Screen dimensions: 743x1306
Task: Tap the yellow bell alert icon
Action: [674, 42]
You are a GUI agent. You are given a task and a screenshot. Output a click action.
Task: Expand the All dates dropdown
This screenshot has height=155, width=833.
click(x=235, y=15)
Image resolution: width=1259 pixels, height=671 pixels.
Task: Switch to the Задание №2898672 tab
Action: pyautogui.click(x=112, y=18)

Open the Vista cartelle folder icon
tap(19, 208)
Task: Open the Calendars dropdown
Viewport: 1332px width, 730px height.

==

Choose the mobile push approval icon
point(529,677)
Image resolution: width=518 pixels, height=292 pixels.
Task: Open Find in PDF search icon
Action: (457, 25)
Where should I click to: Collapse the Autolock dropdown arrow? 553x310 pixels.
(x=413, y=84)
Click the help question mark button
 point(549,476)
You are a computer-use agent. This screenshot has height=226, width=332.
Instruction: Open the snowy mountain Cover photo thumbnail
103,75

Problem to solve:
Give back, unchanged, the run of lines in the listing above that begins at the line containing "You are a GUI" and ends at the line containing "Viewport: 1332px width, 730px height.", both included.

Solution for this problem:
You are a GUI agent. You are given a task and a screenshot. Output a click action.
Task: Expand the All dates dropdown
This screenshot has height=155, width=833.
click(x=235, y=15)
Image resolution: width=1259 pixels, height=671 pixels.
Task: Switch to the Задание №2898672 tab
Action: pyautogui.click(x=112, y=18)

Open the Vista cartelle folder icon
tap(19, 208)
Task: Open the Calendars dropdown
Viewport: 1332px width, 730px height.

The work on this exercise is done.